PROBLEM STATEMENT: Please show all lines of the records that include "beside".

Excerpts from a dataset
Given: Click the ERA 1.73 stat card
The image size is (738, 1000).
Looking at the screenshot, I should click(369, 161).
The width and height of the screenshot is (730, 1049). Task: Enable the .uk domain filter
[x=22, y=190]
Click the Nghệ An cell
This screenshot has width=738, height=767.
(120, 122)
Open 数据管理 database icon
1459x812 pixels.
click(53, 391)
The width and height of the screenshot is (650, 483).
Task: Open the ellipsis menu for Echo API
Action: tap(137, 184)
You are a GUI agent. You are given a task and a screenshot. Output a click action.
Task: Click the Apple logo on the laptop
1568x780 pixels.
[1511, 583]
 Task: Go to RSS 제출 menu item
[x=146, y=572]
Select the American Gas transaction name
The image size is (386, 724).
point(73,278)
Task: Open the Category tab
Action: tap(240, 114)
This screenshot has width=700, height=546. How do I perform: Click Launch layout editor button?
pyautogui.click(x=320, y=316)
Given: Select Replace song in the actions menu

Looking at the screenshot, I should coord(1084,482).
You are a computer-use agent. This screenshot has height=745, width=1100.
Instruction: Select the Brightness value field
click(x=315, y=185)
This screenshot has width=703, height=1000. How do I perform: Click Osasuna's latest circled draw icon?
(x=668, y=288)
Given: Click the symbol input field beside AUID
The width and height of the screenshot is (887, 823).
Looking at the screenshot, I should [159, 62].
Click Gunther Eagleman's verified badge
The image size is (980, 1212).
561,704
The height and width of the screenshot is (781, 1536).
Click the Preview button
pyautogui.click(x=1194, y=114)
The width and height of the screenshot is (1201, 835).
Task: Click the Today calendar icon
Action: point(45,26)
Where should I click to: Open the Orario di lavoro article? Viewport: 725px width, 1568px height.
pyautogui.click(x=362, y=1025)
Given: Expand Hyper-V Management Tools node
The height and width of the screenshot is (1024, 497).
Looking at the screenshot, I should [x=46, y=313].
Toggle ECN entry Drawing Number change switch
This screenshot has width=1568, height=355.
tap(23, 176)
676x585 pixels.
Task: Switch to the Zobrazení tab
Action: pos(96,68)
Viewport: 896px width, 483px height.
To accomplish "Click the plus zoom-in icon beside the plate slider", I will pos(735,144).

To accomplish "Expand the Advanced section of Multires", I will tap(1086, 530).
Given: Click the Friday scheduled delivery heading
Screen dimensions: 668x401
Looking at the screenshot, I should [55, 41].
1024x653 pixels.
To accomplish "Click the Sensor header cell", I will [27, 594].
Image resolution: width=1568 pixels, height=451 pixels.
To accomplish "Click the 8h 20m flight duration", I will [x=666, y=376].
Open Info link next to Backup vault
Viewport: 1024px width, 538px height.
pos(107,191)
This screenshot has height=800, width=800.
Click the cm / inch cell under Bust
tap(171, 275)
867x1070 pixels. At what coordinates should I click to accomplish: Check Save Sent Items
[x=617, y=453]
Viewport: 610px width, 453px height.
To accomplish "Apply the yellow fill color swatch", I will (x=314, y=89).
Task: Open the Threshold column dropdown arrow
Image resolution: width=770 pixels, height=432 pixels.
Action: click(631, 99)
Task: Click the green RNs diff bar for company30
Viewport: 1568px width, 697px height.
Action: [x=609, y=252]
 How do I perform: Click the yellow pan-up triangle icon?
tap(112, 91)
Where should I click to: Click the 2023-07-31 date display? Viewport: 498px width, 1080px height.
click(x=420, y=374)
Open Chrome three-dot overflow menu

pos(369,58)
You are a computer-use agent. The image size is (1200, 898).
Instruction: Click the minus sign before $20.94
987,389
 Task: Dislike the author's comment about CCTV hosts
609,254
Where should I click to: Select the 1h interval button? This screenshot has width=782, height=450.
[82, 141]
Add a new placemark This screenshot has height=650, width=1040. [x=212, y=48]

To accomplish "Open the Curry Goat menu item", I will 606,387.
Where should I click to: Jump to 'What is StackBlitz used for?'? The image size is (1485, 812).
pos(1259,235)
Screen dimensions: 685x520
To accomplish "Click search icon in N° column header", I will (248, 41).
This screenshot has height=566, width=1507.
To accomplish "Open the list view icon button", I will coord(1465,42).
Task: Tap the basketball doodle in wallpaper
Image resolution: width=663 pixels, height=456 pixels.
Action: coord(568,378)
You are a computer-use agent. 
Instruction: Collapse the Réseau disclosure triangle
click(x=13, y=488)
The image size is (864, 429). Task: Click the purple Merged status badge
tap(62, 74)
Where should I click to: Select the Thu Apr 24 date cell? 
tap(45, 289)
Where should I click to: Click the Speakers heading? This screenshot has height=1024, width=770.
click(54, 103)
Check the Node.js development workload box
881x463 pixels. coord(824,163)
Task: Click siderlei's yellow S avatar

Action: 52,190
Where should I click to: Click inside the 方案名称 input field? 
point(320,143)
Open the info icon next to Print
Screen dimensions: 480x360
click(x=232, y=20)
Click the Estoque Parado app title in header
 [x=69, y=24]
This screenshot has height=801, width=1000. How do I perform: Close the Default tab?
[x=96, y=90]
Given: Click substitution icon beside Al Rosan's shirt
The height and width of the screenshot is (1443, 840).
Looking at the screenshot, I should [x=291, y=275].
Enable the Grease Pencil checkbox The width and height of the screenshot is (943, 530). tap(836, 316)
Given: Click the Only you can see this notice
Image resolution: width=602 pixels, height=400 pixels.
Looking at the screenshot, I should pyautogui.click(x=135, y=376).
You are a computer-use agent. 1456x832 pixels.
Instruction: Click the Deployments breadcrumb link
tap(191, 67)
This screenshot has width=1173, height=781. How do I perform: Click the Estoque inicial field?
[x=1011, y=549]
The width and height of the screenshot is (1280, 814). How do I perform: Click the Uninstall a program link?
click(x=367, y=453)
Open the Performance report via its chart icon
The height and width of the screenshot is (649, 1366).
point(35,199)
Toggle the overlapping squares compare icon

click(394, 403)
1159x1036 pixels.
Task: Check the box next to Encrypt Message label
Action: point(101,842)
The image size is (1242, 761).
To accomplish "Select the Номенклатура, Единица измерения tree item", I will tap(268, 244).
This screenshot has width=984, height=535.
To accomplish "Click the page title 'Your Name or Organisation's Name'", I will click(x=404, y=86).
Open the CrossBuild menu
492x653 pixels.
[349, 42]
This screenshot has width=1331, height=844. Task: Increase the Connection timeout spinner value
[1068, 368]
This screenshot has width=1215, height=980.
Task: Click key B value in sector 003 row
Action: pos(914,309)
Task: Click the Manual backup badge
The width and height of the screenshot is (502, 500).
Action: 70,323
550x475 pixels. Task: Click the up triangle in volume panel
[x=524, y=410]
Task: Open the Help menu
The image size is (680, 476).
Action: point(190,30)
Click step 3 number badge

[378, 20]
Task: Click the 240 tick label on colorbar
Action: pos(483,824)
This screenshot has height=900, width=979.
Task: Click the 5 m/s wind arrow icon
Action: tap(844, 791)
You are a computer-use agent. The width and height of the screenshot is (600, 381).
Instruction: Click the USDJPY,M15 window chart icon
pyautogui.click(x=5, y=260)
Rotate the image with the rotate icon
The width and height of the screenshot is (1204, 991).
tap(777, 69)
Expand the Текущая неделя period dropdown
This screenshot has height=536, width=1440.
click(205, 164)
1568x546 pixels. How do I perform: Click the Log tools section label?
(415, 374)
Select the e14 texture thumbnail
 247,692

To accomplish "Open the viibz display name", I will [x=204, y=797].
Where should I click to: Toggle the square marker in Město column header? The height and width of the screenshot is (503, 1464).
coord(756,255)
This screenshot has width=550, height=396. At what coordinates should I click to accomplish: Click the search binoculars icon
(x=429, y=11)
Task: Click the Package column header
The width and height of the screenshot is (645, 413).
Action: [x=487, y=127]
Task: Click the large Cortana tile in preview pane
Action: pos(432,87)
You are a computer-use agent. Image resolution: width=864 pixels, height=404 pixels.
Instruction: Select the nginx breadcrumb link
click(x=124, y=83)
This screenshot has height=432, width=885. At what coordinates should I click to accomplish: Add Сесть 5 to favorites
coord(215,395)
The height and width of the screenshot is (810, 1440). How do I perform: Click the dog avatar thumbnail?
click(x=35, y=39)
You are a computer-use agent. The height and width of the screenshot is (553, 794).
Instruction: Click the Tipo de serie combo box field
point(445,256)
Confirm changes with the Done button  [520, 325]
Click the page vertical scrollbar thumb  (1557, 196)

REPLY TO THE EXERCISE:
Given: Click the symbol input field beside AUID
To accomplish "Click the plus zoom-in icon beside the plate slider", I will pos(735,144).
Given: Click substitution icon beside Al Rosan's shirt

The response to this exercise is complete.